This album is a companion to a Canary album derived from private recordings made by Alan Hovhaness from the same period (Opening a Window to Cosmic Love canary-records.bandcamp.com/album/opening-a-window-to-cosmic-love-private-acetate-discs-ca-1946-55 ). The recordings presented here were commercially released but have remained orphaned and largely unreissued for nearly 70 years. While Hovhaness's reputation remains tied at present largely to his orchestral works produced from the mid-1950s through the 1980s, the small-scale material that he generated early in his career demonstrates a composer well worth reconsideration by a generation interested in American Minimalism and "world music," many of whom might not have easy access to these recordings, which, in many cases, could be considered the definitive recordings of some of his seminal compositions.

Alan Hovhaness (b. Alan Vaness Chakmakjian, Somerville, MA, March 8, 1911; d. June 21, 2000) struggled for decades, working as an organist in Watertown, Massachusetts, and as a teacher at the Boston Conservatory, before being taken seriously as a composer around 1947 by the brilliant pianist Maro Ajemian (b. 1921; d. 1978) who first presented his music to a receptive audience and advocated for him. Through the concerts and recordings that she and her cohorts presented, he was finally able to earn a living as a composer full-time starting in 1951 when he was 40 years old. From that point forward, he worked relentlessly, taking commissions nearly as fast as they came.

Leopold Stokowski performed his first symphony in 1947 to a limited audience. When Stokowski recorded his second symphony in 1955, the work for which he remains best known, for RCA Records, Hovhaness found his reputation solidified. From that point forward, he produced and produced and produced material for an onslaught of commissions. (The Flowering Peach material presented here was music for a 1954 Clifford Odets play, for instance.) He took on all comers, and the material he produced from the 1960s through the '80s earned him a solid reputation at the time but has been retroactively thought of as relevant only to its time and place, as "pro forma," and of marginal contemporary interest to the detriment of the highly original and exceptionally moving work he produced in his early years.
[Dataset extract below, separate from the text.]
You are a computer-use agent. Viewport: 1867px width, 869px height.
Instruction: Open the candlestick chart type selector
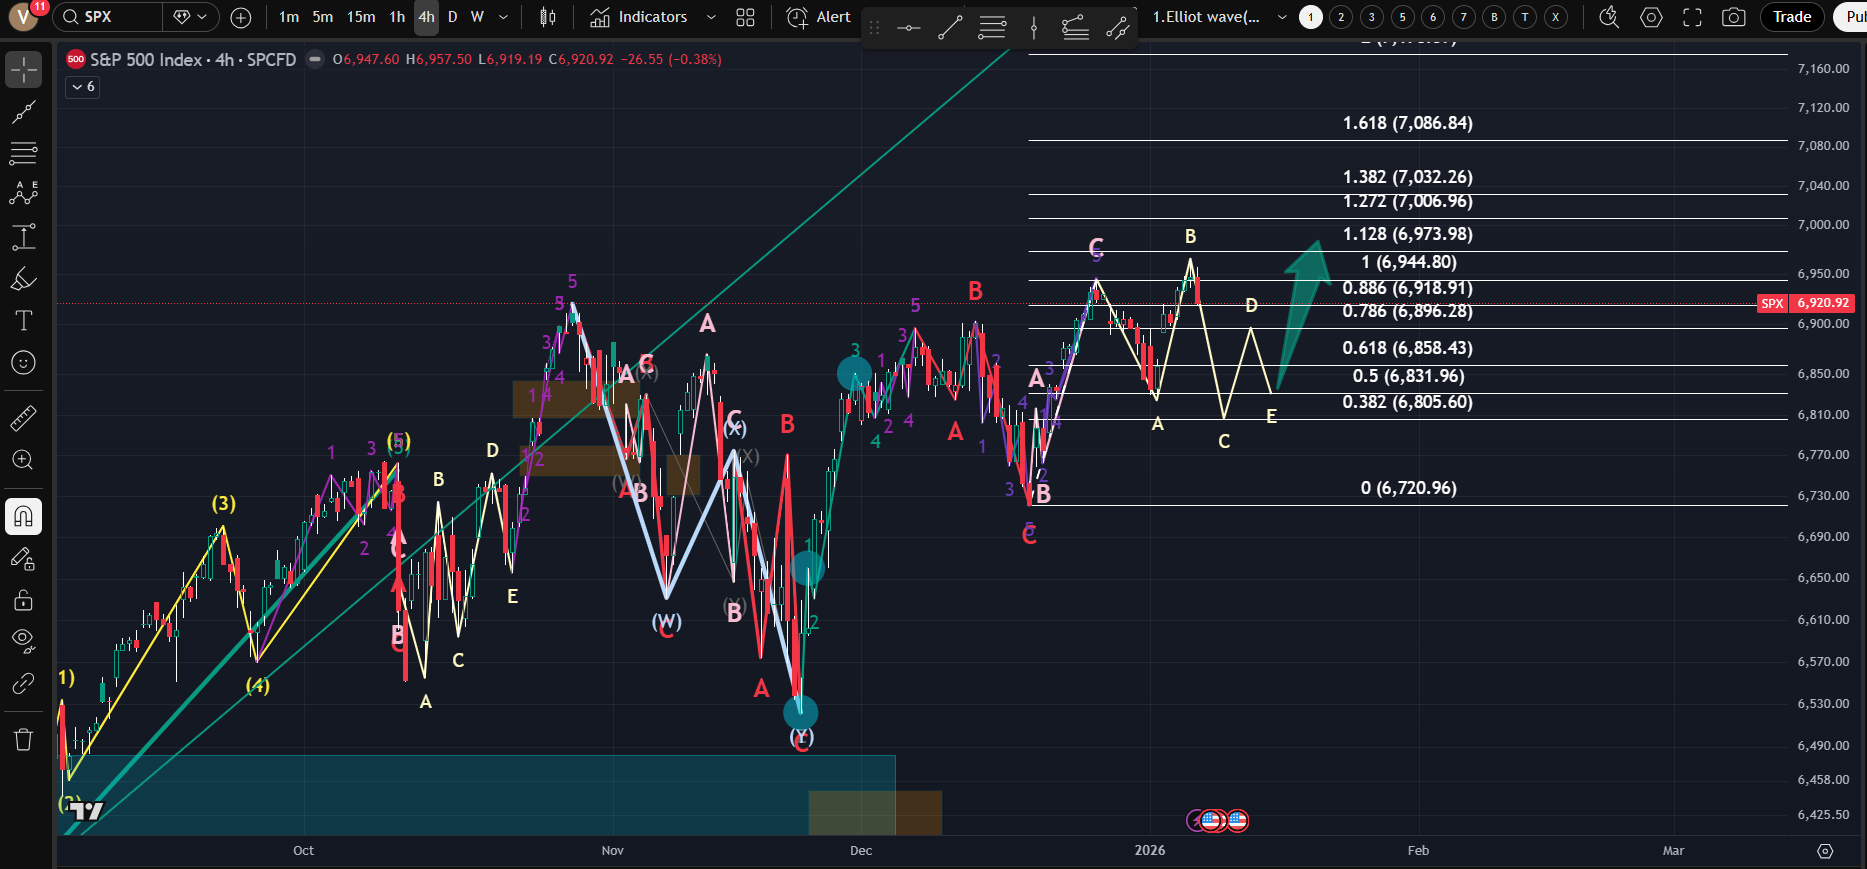click(x=548, y=17)
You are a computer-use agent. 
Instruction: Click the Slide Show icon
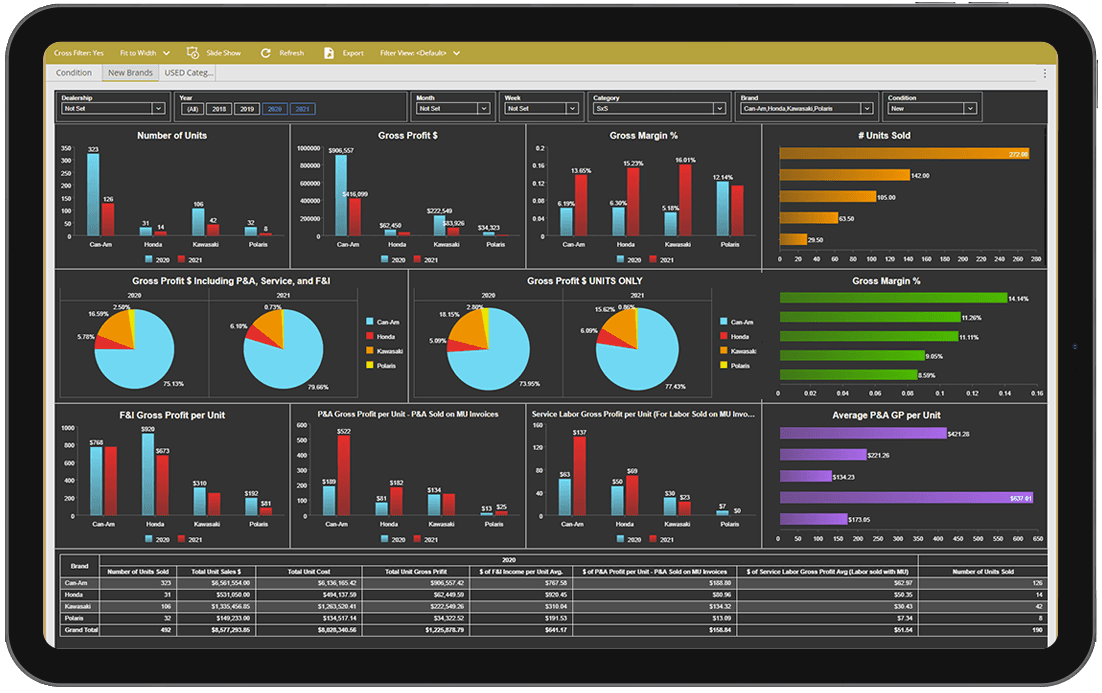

For dumb business reasons, many of the best of his early recordings have gone unreissued for over half a century. We hope that this cross-section of some of them goes some way toward correcting that for contemporary listeners.

credits

released July 23, 2023

Transfers, restorations, and notes by Ian Nagoski

Original recordings presumed to have been produced by Ed Cole

Credited Performers:
Alan Hovhaness, conductor: tracks 2-7
William Masselos, piano: tracks 8, 9, 12, 15, 16, 17; celeste: tracks 3, 4, 5, 7
Joseph Castka & Morris Goldenberg, percussion: tracks 1-7
Lucille Lawrence, harp: tracks 1-6
Kirby Campbell, saxophone: tracks 2, 3
Bernard Portnoy, clarinet: tracks 6, 7
Marga Richter, piano: tracks 13, 18
Maro Ajemian, piano: 11
Anahid Ajemian, violin: 11
Frederick WIlkins,, flute: track 1
Samuel Baron, flute: track 10
Albert Goltzer, oboe: track 10
Seymour Barab, cello: track 10
Manhattan Piano Quartet: track 14

Years of composition:
1931-54: Tracks 13, 18
1937: Track 14
1947: Track 16
1950: Track 18
1951: Tracks 1, 11, 12, 15
1952: Tracks 8, 9, 10, 17
1954: Tracks 2-7

Cover photo of Alan Hovhaness by Bernard Seeman ca. early 1950s.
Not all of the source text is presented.